Dogs Playing Poker by Cassius Coolidge is one of the most obvious examples in painting form. There was an order for nineteen commercially oriented paintings using anthropomorphized dogs and these were only part of the order. Nowadays, the general concept of cigar-smoking canines around a table in a dim-lit club that is more iconic than the original paintings.
In fact, many works of art tend to stylize poker and card games in general, blending them with fantastic themes. The most obvious example would be Alice in Wonderland. One of Alexander Pushkin's most popular stories is The Queen of Spades which concerns a player desperate to learn a card trick he had heard about from a friend. The story begins as realism and culminates as a sort of card-game horror: the man is so desperate to learn the secret from the old widow guarding it that he threatens her with a pistol (unloaded), unintentionally causing her to die of fear. At the funeral, her corpse opens its eyes and glares at him; then her ghost visits him at his house and discloses the secret. In his first game afterwards the man doubles his possessions. He plays another, but though he knows he was holding an ace, somehow, he appears to have played a queen and lost everything. He is then committed to room 17 of an asylum, raving: Three, seven, ace! Three, seven, queen!. For the film buffs, there is a BAFTA-nominated 1949 British adaptation fantasy-horror adaptation of the story by Thorold Dickinson.

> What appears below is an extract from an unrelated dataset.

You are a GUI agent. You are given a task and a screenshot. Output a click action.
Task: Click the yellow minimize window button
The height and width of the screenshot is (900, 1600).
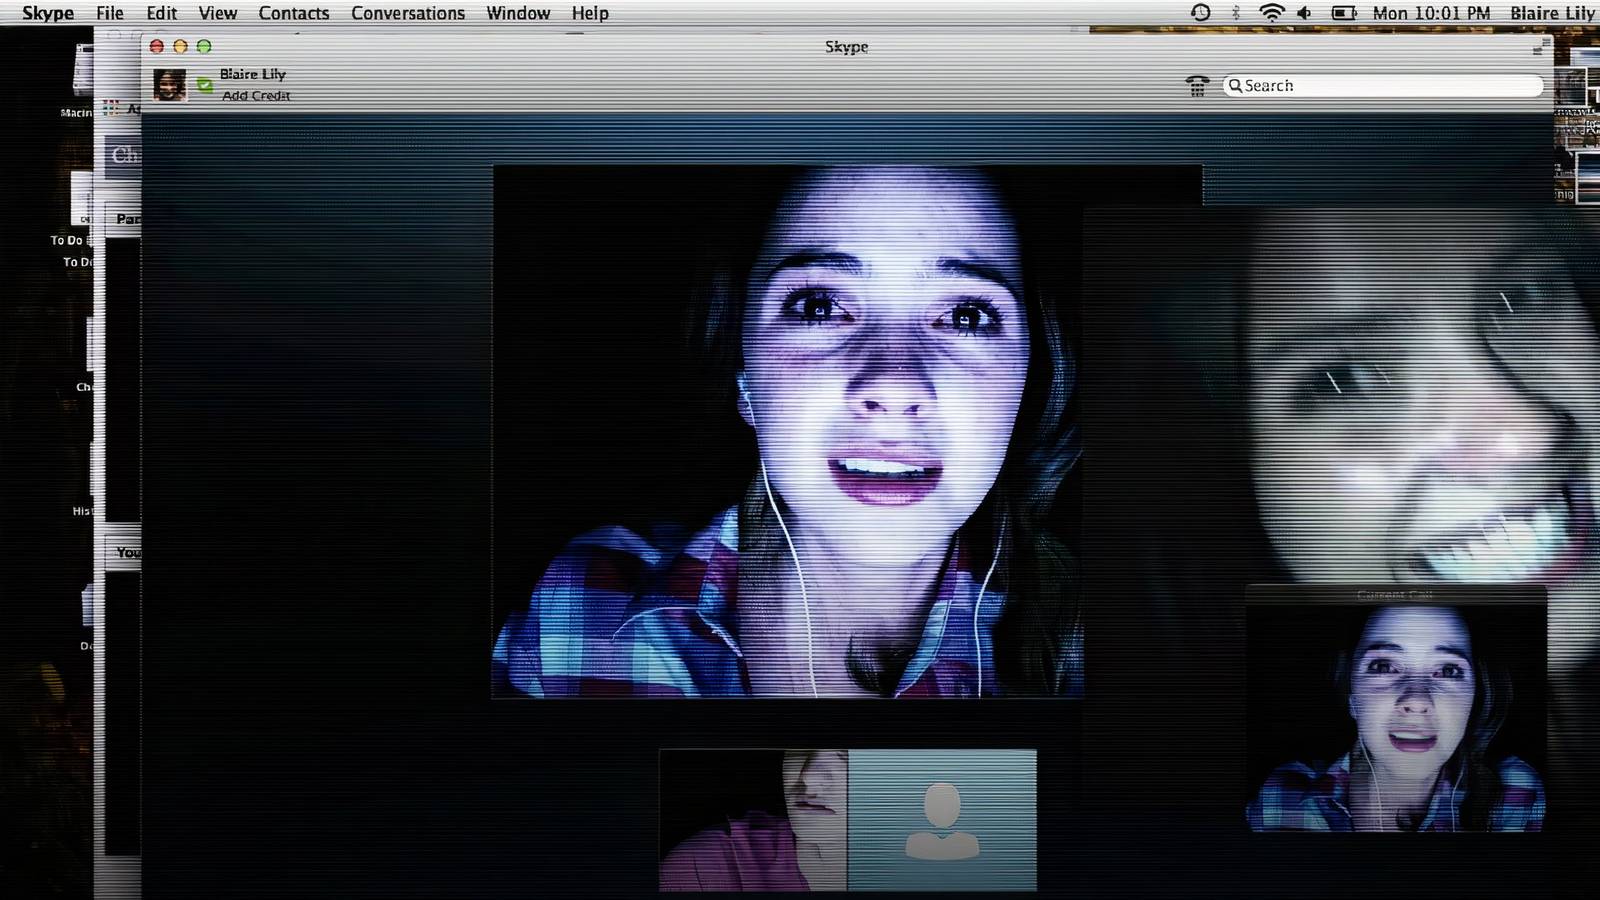point(180,46)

Though not necessarily more accurate, poker tends to be criminally realistic in film, from Cincinnati Kid to Rounders with Edward Norton and Matt Damon. Rounders did moderately in the box office but because of its decent depiction of the playing process it has become a cult film. Martin Scorsese gave us a memorable sequence in Casino, three years earlier, where by means of a hammer and De Niro's poker-face threats a young pair of con poker players are expertly detected and deprived to cheat in any near future.